What you will do:
Copy out the items word for word, from the very first line through the line that contains "Image resolution: width=1080", including both ends.

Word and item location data
=-=-=-=-=
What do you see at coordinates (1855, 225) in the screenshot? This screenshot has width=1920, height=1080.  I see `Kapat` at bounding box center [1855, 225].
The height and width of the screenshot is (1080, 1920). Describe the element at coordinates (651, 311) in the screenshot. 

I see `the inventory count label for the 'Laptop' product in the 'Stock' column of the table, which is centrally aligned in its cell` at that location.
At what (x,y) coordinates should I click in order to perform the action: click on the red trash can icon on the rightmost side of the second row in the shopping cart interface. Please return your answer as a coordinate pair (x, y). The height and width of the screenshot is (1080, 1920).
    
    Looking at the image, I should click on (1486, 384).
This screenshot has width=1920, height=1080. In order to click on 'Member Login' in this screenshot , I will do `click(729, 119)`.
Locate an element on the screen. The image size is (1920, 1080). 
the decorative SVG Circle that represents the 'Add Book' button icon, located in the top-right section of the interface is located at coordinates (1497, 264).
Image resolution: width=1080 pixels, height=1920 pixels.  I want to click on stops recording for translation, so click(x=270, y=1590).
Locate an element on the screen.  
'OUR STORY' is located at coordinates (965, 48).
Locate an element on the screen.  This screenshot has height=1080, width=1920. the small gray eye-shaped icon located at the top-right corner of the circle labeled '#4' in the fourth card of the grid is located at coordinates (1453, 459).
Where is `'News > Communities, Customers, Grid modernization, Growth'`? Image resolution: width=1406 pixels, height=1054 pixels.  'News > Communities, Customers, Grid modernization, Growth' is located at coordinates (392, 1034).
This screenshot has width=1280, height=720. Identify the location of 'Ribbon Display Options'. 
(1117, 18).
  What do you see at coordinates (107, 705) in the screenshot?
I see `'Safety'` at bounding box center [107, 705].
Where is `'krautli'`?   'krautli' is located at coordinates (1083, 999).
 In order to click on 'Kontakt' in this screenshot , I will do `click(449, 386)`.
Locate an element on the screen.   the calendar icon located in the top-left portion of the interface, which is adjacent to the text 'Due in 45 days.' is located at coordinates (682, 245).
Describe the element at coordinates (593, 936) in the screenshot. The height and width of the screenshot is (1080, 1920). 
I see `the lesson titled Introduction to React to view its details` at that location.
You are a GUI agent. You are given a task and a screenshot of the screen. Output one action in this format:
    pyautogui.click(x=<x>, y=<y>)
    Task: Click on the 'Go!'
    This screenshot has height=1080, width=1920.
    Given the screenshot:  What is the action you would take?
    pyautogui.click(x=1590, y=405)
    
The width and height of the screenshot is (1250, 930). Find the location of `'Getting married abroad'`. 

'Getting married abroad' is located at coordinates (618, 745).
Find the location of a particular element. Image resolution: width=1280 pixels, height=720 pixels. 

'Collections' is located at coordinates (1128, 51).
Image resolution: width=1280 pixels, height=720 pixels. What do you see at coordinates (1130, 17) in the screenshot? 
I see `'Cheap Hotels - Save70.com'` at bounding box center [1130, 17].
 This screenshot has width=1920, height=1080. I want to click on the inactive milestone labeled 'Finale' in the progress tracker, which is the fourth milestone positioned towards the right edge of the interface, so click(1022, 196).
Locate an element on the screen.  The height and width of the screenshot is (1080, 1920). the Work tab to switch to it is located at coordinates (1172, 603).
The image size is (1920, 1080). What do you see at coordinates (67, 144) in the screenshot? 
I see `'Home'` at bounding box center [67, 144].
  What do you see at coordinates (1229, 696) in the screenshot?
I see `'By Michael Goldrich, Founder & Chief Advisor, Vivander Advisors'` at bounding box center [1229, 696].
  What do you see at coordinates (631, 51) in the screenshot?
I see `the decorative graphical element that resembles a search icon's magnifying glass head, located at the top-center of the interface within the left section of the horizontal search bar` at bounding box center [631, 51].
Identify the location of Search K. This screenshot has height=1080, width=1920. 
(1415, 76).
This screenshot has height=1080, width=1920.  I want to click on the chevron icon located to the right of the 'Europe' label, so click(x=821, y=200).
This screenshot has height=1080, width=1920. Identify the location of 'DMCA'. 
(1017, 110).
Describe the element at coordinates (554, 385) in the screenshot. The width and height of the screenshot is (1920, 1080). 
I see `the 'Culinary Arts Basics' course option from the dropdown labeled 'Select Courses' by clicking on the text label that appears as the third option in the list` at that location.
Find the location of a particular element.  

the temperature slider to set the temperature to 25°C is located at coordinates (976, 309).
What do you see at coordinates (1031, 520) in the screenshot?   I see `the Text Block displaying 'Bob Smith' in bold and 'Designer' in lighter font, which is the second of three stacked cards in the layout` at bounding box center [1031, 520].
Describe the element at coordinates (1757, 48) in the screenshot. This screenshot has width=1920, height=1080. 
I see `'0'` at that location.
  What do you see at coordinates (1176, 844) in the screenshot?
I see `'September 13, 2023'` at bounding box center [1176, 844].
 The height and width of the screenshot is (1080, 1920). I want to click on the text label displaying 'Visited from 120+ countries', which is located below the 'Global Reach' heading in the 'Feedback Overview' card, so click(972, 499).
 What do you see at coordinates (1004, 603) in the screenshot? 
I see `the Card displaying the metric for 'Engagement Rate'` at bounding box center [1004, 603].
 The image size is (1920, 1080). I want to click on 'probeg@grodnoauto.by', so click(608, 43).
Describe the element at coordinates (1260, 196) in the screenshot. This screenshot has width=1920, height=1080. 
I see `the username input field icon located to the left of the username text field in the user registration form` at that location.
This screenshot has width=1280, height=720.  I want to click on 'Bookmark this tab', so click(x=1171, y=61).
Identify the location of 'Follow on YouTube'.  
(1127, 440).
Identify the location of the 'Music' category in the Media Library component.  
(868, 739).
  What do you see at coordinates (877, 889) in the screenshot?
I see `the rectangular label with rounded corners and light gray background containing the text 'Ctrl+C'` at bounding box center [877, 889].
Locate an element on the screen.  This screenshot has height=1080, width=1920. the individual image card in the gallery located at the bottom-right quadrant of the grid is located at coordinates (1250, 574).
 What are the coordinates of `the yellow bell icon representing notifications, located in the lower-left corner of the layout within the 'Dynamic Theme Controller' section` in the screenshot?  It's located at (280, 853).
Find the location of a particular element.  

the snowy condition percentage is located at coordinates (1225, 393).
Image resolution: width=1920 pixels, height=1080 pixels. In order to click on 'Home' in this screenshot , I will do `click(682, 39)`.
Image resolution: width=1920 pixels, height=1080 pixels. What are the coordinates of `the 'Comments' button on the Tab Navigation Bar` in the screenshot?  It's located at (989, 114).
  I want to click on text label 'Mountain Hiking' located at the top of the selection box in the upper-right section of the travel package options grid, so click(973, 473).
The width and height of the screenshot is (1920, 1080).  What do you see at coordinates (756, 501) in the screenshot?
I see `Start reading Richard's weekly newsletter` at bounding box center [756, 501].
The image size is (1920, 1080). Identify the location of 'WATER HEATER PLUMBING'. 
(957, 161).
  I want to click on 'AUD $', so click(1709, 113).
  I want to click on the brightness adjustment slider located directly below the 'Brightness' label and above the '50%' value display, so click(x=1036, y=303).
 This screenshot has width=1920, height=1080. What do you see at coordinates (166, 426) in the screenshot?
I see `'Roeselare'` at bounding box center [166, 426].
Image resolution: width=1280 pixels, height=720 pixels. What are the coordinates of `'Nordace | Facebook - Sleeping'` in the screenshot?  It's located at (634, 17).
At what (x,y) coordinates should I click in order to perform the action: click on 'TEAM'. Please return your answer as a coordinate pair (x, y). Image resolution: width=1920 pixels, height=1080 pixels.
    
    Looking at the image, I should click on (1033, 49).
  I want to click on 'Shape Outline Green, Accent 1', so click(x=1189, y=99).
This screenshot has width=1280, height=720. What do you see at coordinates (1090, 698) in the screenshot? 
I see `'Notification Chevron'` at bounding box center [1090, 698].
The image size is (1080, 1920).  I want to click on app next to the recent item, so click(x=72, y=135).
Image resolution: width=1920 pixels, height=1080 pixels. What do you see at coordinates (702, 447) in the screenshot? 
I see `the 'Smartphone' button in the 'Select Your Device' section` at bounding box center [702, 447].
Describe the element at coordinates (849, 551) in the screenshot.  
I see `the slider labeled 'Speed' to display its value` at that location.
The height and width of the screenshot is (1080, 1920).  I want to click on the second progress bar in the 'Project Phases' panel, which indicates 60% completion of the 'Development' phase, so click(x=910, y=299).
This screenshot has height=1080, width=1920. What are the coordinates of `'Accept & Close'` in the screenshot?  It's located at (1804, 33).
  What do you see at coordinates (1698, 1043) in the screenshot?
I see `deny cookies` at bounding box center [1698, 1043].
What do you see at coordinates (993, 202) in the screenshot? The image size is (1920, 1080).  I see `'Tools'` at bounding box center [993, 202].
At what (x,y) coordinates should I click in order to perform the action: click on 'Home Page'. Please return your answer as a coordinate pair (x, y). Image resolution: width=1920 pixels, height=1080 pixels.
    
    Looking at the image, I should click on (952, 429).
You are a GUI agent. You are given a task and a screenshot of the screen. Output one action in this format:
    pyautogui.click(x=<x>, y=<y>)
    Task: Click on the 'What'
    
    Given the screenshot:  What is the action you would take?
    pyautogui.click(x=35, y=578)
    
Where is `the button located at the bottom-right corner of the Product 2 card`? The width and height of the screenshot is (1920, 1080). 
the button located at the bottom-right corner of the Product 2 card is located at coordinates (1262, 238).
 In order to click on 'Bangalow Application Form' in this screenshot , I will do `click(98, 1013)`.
=-=-=-=-=
Complete response:
What do you see at coordinates (1855, 225) in the screenshot? This screenshot has width=1920, height=1080.  I see `Kapat` at bounding box center [1855, 225].
The height and width of the screenshot is (1080, 1920). Describe the element at coordinates (651, 311) in the screenshot. 

I see `the inventory count label for the 'Laptop' product in the 'Stock' column of the table, which is centrally aligned in its cell` at that location.
At what (x,y) coordinates should I click in order to perform the action: click on the red trash can icon on the rightmost side of the second row in the shopping cart interface. Please return your answer as a coordinate pair (x, y). The height and width of the screenshot is (1080, 1920).
    
    Looking at the image, I should click on (1486, 384).
This screenshot has width=1920, height=1080. In order to click on 'Member Login' in this screenshot , I will do `click(729, 119)`.
Locate an element on the screen. The image size is (1920, 1080). 
the decorative SVG Circle that represents the 'Add Book' button icon, located in the top-right section of the interface is located at coordinates (1497, 264).
Image resolution: width=1080 pixels, height=1920 pixels.  I want to click on stops recording for translation, so click(x=270, y=1590).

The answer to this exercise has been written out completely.